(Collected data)
= = = = =

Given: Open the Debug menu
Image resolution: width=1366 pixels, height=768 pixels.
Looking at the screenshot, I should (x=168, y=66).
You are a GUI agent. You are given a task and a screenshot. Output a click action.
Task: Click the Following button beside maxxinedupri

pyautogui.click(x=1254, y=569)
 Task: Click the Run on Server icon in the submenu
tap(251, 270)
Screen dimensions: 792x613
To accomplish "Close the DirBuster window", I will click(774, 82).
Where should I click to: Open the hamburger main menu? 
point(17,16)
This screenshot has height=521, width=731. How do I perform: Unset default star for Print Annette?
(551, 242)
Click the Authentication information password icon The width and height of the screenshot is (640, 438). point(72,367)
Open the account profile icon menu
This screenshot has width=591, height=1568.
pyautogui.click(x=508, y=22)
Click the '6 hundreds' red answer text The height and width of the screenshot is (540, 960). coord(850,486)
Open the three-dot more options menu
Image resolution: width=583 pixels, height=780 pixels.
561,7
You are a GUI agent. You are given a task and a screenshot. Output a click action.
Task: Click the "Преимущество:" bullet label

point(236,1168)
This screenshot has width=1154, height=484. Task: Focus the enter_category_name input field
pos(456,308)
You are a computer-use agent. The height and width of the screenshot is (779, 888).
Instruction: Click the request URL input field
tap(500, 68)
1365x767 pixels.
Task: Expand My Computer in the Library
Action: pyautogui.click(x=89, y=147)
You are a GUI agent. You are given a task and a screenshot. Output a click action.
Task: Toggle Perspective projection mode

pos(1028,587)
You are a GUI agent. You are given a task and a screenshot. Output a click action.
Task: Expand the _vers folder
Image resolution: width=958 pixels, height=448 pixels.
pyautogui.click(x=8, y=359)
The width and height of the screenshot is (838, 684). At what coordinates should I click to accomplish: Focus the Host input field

= = = = =

### What you are asked to do:
Your answer must be a single number: the count of lines above that hold the word "accomplish".

### Result below:
2